Two Ivy League teams travelled to the Collegiate Rugby Championships last weekend, and one walked away in defeat while the other left triumphant.

Penn Rugby headed to PPL Park to take part in its first championship appearance, while Dartmouth was looking to win its third straight title.

In an incidence of tough luck for the Quakers, Penn ended up in the toughest of the five pools, which featured Dartmouth and Arizona, the two teams that ended up in last year’s CRC finals.

The odds were stacked against the Quakers, but they knew that going in.

“We came into the weekend with really no expectations from the wider rugby community or ourselves, really,” captain Doug Swift said. “We were just in it for the experience.”

While Dartmouth has been a rugby powerhouse for much of the last ten years, Penn’s program has just started to grow.

With the construction of Penn Park, the team has finally been able to get some sense of stability, something that the Quakers’ lacked.

“Comparing it to Hill Field, where we used to practice, it’s a world of difference,” coach Omar Foda said. “It’s great to have a legitimate rugby place on campus, in terms of increasing participation, fan participation. Before, when we were on Hill Field, we had to go to Fairmount Park to play.”

With the extra training, the Quakers were invited to participate at the CRCs.

However, over the course of pool play, Penn and Dartmouth took divergent paths. The Big Green went 3-0 on the day while the Quakers lost all of their games.

The losses put Penn into one of the tournament’s consolation brackets, made up of the bottom four teams from pool play. The Quakers were set to square off against Texas.

“Saturday went about how you would expect,” Swift said. “We went into Sunday with the goal of what had become essentially a four-team tournament.”

While Penn prepared for Texas, Dartmouth faced off against a tough UCLA team. In Sevens rugby, when the clock runs out, the ball must either go out bounds or be scored for the game to end.

Dartmouth, the two-time defending champion, was up by five, but UCLA held possession at the end of the contest, and after many passes, the Bruins scored. Then, on a difficult try attempt, UCLA put it through and knocked the defending champions out of the contest.

With the Quakers down by five, Penn captain John Colavita helped the Quakers bounce back, scoring and converting the try to give the Quakers the lead, 14-12. Penn held on for the win, advancing to play Temple, a team against whom Penn had a history.

In the City 6 tournament in late April, Penn took it to Temple, blowing the Owls out to give the Quakers the title of best team in the city.

Penn’s confidence showed through, taking it to Temple, 17-12. With the win, the Quakers finished 17th in the tournament, but were very much happy with the result.
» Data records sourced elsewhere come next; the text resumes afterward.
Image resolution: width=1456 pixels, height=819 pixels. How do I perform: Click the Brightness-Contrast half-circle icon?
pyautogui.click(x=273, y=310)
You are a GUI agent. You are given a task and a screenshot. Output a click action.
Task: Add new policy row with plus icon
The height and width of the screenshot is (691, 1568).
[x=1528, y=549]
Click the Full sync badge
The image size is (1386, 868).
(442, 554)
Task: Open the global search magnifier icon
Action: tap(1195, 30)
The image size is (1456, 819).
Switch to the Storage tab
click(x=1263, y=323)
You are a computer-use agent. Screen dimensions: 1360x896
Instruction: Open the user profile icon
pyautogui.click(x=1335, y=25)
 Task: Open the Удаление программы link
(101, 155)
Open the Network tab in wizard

“The wins served as validation,” Foda said. “We won the most games out of the four Philly schools there. We were the only Philly team to beat a non-Philly team. Beating Texas showed what Philly rugby, what Penn rugby, is all about.

The manner in which the two Ivy teams’ weekends ended shows the state of each program.

Dartmouth was devastated with its loss against UCLA, despite still finishing in the Top-8 of the tournament. Meanwhile, Penn was pleased with the weekend’s results.

In the future though, the Quakers will try and reach the Big Green’s level.

“We’re always looking to improve,” Swift said. “Hopefully we’ve done enough to get reinvited to the CRCs next year.”